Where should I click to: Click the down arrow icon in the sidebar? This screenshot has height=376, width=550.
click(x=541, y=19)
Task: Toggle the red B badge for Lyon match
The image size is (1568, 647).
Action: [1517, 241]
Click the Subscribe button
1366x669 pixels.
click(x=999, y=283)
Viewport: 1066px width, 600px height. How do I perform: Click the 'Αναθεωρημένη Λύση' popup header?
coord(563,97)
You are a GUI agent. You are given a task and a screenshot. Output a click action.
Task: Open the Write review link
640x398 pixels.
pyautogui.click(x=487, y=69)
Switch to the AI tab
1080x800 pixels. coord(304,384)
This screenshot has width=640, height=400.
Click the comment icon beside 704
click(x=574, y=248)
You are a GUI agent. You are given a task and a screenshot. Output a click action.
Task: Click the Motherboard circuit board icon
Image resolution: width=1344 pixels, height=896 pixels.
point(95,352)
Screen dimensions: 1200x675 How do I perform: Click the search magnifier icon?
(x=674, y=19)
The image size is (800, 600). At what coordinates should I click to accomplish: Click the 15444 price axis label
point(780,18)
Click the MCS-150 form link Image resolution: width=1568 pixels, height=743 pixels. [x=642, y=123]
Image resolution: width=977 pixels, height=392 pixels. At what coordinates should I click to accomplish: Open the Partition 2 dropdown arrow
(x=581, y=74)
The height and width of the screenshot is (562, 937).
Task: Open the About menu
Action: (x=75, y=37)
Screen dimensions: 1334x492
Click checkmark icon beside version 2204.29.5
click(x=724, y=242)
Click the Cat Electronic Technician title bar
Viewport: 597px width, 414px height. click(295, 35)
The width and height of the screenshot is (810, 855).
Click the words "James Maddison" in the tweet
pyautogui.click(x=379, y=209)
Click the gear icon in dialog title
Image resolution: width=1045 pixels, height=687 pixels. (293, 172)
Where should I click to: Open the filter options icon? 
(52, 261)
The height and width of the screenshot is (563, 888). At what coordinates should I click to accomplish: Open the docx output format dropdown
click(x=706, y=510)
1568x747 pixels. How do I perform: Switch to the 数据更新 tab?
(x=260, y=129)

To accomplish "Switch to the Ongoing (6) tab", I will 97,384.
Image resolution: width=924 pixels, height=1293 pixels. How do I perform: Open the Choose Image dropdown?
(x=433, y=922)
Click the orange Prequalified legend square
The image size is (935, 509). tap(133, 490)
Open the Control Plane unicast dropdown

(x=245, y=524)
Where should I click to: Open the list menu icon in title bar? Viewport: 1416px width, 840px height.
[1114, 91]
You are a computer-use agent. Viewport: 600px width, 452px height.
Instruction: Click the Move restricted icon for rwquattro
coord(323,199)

TASK REQUIREMENTS: Reproduce the listing above in its entirety, unchanged.

WRITTEN SOLUTION:
Where should I click to: Click the down arrow icon in the sidebar? This screenshot has height=376, width=550.
click(x=541, y=19)
Task: Toggle the red B badge for Lyon match
The image size is (1568, 647).
Action: [1517, 241]
Click the Subscribe button
1366x669 pixels.
click(x=999, y=283)
Viewport: 1066px width, 600px height. How do I perform: Click the 'Αναθεωρημένη Λύση' popup header?
coord(563,97)
You are a GUI agent. You are given a task and a screenshot. Output a click action.
Task: Open the Write review link
640x398 pixels.
pyautogui.click(x=487, y=69)
Switch to the AI tab
1080x800 pixels. coord(304,384)
This screenshot has width=640, height=400.
Click the comment icon beside 704
click(x=574, y=248)
You are a GUI agent. You are given a task and a screenshot. Output a click action.
Task: Click the Motherboard circuit board icon
Image resolution: width=1344 pixels, height=896 pixels.
point(95,352)
Screen dimensions: 1200x675 How do I perform: Click the search magnifier icon?
(x=674, y=19)
The image size is (800, 600). At what coordinates should I click to accomplish: Click the 15444 price axis label
point(780,18)
Click the MCS-150 form link Image resolution: width=1568 pixels, height=743 pixels. [x=642, y=123]
Image resolution: width=977 pixels, height=392 pixels. At what coordinates should I click to accomplish: Open the Partition 2 dropdown arrow
(x=581, y=74)
The height and width of the screenshot is (562, 937).
Task: Open the About menu
Action: (x=75, y=37)
Screen dimensions: 1334x492
Click checkmark icon beside version 2204.29.5
click(x=724, y=242)
Click the Cat Electronic Technician title bar
Viewport: 597px width, 414px height. click(295, 35)
The width and height of the screenshot is (810, 855).
Click the words "James Maddison" in the tweet
pyautogui.click(x=379, y=209)
Click the gear icon in dialog title
Image resolution: width=1045 pixels, height=687 pixels. (293, 172)
Where should I click to: Open the filter options icon? 
(52, 261)
The height and width of the screenshot is (563, 888). At what coordinates should I click to accomplish: Open the docx output format dropdown
click(x=706, y=510)
1568x747 pixels. How do I perform: Switch to the 数据更新 tab?
(x=260, y=129)

To accomplish "Switch to the Ongoing (6) tab", I will 97,384.
Image resolution: width=924 pixels, height=1293 pixels. How do I perform: Open the Choose Image dropdown?
(x=433, y=922)
Click the orange Prequalified legend square
The image size is (935, 509). tap(133, 490)
Open the Control Plane unicast dropdown

(x=245, y=524)
Where should I click to: Open the list menu icon in title bar? Viewport: 1416px width, 840px height.
[1114, 91]
You are a computer-use agent. Viewport: 600px width, 452px height.
Instruction: Click the Move restricted icon for rwquattro
coord(323,199)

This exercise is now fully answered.